Directions for this task
A verbatim copy of every record is needed.

Recorded information
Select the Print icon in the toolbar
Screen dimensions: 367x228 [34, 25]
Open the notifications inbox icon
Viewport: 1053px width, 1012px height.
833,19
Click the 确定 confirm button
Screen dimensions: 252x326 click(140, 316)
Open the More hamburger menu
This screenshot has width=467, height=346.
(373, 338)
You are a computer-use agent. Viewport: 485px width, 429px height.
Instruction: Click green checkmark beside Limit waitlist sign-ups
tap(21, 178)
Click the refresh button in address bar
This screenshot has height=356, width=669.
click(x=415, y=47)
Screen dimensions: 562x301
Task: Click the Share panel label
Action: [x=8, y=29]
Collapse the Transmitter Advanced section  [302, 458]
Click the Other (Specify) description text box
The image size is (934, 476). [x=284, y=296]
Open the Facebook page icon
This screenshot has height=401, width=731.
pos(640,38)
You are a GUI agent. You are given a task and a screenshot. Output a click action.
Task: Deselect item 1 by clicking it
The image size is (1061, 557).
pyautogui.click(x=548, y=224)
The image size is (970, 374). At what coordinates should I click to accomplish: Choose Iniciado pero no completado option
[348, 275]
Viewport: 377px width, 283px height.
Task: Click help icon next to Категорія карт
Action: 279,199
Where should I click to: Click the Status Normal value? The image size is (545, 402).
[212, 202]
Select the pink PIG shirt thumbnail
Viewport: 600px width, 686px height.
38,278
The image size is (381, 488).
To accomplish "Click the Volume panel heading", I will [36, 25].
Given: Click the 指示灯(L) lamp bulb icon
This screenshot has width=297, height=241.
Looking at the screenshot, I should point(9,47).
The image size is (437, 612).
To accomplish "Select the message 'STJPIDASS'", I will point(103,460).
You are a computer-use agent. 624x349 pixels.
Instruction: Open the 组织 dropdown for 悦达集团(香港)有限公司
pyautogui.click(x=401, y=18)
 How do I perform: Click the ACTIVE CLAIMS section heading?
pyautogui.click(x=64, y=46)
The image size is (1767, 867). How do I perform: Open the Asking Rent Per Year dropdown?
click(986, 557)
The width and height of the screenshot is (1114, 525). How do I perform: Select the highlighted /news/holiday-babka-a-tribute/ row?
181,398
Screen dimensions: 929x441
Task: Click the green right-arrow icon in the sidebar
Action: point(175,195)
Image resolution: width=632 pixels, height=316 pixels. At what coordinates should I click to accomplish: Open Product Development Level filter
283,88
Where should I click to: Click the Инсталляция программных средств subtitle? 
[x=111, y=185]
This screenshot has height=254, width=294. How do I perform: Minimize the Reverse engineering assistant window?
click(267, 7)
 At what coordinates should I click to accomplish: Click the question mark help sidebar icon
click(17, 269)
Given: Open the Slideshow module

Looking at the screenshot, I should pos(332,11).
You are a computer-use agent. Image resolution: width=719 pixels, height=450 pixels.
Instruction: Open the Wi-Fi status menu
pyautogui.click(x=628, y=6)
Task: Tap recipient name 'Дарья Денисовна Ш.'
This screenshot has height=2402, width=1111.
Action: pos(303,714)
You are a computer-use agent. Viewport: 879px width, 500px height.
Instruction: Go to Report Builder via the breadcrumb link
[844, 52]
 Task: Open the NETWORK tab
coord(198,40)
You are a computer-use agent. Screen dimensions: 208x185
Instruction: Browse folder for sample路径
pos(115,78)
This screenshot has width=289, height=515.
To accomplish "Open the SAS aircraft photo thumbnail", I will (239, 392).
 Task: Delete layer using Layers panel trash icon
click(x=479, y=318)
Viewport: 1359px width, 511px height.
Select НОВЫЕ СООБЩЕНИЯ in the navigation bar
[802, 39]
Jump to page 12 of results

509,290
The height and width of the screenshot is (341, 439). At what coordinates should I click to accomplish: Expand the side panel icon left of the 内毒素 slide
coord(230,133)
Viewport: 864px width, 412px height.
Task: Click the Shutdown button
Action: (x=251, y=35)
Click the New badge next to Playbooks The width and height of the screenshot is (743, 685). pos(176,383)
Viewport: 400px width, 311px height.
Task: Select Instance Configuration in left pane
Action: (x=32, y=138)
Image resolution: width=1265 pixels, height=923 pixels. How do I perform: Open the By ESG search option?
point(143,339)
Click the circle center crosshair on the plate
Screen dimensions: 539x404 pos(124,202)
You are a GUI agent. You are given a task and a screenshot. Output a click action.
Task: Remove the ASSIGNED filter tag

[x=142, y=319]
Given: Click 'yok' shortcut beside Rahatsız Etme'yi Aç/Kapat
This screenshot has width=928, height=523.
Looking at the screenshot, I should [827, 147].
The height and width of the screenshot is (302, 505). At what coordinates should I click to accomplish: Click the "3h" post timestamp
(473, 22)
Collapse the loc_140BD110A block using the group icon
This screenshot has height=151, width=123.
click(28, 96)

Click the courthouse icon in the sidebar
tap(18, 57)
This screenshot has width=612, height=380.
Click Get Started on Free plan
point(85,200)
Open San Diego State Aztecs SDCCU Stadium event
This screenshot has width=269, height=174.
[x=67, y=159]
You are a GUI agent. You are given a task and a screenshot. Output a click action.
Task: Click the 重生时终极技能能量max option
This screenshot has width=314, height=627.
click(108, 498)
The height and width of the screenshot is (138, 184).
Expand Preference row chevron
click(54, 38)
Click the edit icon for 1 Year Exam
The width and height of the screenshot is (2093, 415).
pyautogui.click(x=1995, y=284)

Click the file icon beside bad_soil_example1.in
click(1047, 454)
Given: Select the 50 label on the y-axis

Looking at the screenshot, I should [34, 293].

Solution
Select the Print icon in the toolbar
Screen dimensions: 367x228 [34, 25]
Open the notifications inbox icon
Viewport: 1053px width, 1012px height.
833,19
Click the 确定 confirm button
Screen dimensions: 252x326 click(140, 316)
Open the More hamburger menu
This screenshot has width=467, height=346.
(373, 338)
You are a computer-use agent. Viewport: 485px width, 429px height.
Instruction: Click green checkmark beside Limit waitlist sign-ups
tap(21, 178)
Click the refresh button in address bar
This screenshot has height=356, width=669.
click(x=415, y=47)
Screen dimensions: 562x301
Task: Click the Share panel label
Action: [x=8, y=29]
Collapse the Transmitter Advanced section  [302, 458]
Click the Other (Specify) description text box
The image size is (934, 476). [x=284, y=296]
Open the Facebook page icon
This screenshot has height=401, width=731.
pos(640,38)
You are a GUI agent. You are given a task and a screenshot. Output a click action.
Task: Deselect item 1 by clicking it
The image size is (1061, 557).
pyautogui.click(x=548, y=224)
The image size is (970, 374). At what coordinates should I click to accomplish: Choose Iniciado pero no completado option
[348, 275]
Viewport: 377px width, 283px height.
Task: Click help icon next to Категорія карт
Action: 279,199
Where should I click to: Click the Status Normal value? The image size is (545, 402).
[212, 202]
Select the pink PIG shirt thumbnail
Viewport: 600px width, 686px height.
38,278
The image size is (381, 488).
To accomplish "Click the Volume panel heading", I will [36, 25].
Given: Click the 指示灯(L) lamp bulb icon
This screenshot has width=297, height=241.
Looking at the screenshot, I should point(9,47).
The image size is (437, 612).
To accomplish "Select the message 'STJPIDASS'", I will point(103,460).
You are a computer-use agent. 624x349 pixels.
Instruction: Open the 组织 dropdown for 悦达集团(香港)有限公司
pyautogui.click(x=401, y=18)
 How do I perform: Click the ACTIVE CLAIMS section heading?
pyautogui.click(x=64, y=46)
The image size is (1767, 867). How do I perform: Open the Asking Rent Per Year dropdown?
click(986, 557)
The width and height of the screenshot is (1114, 525). How do I perform: Select the highlighted /news/holiday-babka-a-tribute/ row?
181,398
Screen dimensions: 929x441
Task: Click the green right-arrow icon in the sidebar
Action: point(175,195)
Image resolution: width=632 pixels, height=316 pixels. At what coordinates should I click to accomplish: Open Product Development Level filter
283,88
Where should I click to: Click the Инсталляция программных средств subtitle? 
[x=111, y=185]
This screenshot has height=254, width=294. How do I perform: Minimize the Reverse engineering assistant window?
click(267, 7)
 At what coordinates should I click to accomplish: Click the question mark help sidebar icon
click(17, 269)
Given: Open the Slideshow module

Looking at the screenshot, I should pos(332,11).
You are a computer-use agent. Image resolution: width=719 pixels, height=450 pixels.
Instruction: Open the Wi-Fi status menu
pyautogui.click(x=628, y=6)
Task: Tap recipient name 'Дарья Денисовна Ш.'
This screenshot has height=2402, width=1111.
Action: pos(303,714)
You are a computer-use agent. Viewport: 879px width, 500px height.
Instruction: Go to Report Builder via the breadcrumb link
[844, 52]
 Task: Open the NETWORK tab
coord(198,40)
You are a computer-use agent. Screen dimensions: 208x185
Instruction: Browse folder for sample路径
pos(115,78)
This screenshot has width=289, height=515.
To accomplish "Open the SAS aircraft photo thumbnail", I will (239, 392).
 Task: Delete layer using Layers panel trash icon
click(x=479, y=318)
Viewport: 1359px width, 511px height.
Select НОВЫЕ СООБЩЕНИЯ in the navigation bar
[802, 39]
Jump to page 12 of results

509,290
The height and width of the screenshot is (341, 439). At what coordinates should I click to accomplish: Expand the side panel icon left of the 内毒素 slide
coord(230,133)
Viewport: 864px width, 412px height.
Task: Click the Shutdown button
Action: (x=251, y=35)
Click the New badge next to Playbooks The width and height of the screenshot is (743, 685). pos(176,383)
Viewport: 400px width, 311px height.
Task: Select Instance Configuration in left pane
Action: (x=32, y=138)
Image resolution: width=1265 pixels, height=923 pixels. How do I perform: Open the By ESG search option?
point(143,339)
Click the circle center crosshair on the plate
Screen dimensions: 539x404 pos(124,202)
You are a GUI agent. You are given a task and a screenshot. Output a click action.
Task: Remove the ASSIGNED filter tag

[x=142, y=319]
Given: Click 'yok' shortcut beside Rahatsız Etme'yi Aç/Kapat
This screenshot has width=928, height=523.
Looking at the screenshot, I should [827, 147].
The height and width of the screenshot is (302, 505). At what coordinates should I click to accomplish: Click the "3h" post timestamp
(473, 22)
Collapse the loc_140BD110A block using the group icon
This screenshot has height=151, width=123.
click(28, 96)

Click the courthouse icon in the sidebar
tap(18, 57)
This screenshot has width=612, height=380.
Click Get Started on Free plan
point(85,200)
Open San Diego State Aztecs SDCCU Stadium event
This screenshot has width=269, height=174.
[x=67, y=159]
You are a GUI agent. You are given a task and a screenshot. Output a click action.
Task: Click the 重生时终极技能能量max option
This screenshot has width=314, height=627.
click(108, 498)
The height and width of the screenshot is (138, 184).
Expand Preference row chevron
click(54, 38)
Click the edit icon for 1 Year Exam
The width and height of the screenshot is (2093, 415).
pyautogui.click(x=1995, y=284)

Click the file icon beside bad_soil_example1.in
click(1047, 454)
Given: Select the 50 label on the y-axis

Looking at the screenshot, I should [34, 293].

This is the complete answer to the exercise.